# Records provided
BEGIN
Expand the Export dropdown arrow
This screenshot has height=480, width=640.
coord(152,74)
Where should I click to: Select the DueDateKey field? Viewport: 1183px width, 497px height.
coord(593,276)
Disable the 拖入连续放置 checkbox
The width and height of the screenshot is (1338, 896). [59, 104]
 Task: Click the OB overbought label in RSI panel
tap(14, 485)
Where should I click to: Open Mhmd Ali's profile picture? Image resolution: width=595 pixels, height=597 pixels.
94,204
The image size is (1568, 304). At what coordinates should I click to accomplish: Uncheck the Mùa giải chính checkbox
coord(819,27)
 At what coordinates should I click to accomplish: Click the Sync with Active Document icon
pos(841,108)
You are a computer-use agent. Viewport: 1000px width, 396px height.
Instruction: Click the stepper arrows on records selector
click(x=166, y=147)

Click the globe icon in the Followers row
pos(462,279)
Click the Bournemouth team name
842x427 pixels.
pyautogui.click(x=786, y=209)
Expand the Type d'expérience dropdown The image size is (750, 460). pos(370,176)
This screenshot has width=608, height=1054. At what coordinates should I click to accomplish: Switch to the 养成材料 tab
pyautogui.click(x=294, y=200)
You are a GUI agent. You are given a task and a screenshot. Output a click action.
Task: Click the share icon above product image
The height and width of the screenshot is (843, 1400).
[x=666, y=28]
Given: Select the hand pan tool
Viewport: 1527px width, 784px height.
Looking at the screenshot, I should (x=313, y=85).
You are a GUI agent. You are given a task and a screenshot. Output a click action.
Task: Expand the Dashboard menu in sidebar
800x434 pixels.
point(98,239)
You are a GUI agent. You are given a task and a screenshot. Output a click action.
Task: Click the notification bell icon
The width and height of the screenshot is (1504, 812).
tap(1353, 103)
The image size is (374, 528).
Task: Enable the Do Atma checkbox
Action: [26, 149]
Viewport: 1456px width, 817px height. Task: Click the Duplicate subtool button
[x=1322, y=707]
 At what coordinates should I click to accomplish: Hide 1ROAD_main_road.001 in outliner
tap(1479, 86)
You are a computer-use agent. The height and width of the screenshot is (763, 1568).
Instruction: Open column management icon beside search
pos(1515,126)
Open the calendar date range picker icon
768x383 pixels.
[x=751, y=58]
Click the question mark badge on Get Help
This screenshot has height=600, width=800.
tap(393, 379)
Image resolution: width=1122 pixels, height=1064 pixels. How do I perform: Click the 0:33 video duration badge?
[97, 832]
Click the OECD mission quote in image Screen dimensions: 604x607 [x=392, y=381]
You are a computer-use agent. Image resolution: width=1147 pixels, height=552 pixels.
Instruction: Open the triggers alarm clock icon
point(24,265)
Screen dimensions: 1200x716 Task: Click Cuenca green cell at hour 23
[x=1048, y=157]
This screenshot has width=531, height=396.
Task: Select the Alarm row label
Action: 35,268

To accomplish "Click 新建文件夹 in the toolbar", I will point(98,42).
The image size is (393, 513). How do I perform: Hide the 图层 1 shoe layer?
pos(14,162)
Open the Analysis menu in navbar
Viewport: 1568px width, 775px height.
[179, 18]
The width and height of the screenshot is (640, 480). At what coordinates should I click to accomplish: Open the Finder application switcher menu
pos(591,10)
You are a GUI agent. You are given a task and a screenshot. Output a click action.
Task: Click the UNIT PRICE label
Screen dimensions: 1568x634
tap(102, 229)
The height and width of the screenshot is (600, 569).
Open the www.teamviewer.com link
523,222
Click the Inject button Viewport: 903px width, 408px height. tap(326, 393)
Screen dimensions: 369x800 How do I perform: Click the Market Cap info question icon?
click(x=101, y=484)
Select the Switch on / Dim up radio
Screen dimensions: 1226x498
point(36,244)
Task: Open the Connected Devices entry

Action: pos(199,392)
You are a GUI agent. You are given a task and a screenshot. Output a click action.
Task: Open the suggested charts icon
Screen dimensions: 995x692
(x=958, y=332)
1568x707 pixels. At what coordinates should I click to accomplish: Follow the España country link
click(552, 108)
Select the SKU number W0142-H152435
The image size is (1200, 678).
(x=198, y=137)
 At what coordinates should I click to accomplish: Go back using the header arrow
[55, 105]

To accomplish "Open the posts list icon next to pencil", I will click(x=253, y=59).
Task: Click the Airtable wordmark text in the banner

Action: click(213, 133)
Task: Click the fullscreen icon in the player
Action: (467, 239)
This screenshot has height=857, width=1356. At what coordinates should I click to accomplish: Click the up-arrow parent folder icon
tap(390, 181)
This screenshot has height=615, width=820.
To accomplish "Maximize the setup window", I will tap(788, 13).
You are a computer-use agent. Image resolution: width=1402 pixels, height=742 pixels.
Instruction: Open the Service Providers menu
END
Search the records for the string "Expand" and report each line that has it.

Expand the Export dropdown arrow
Expand the Type d'expérience dropdown The image size is (750, 460). pos(370,176)
Task: Expand the Dashboard menu in sidebar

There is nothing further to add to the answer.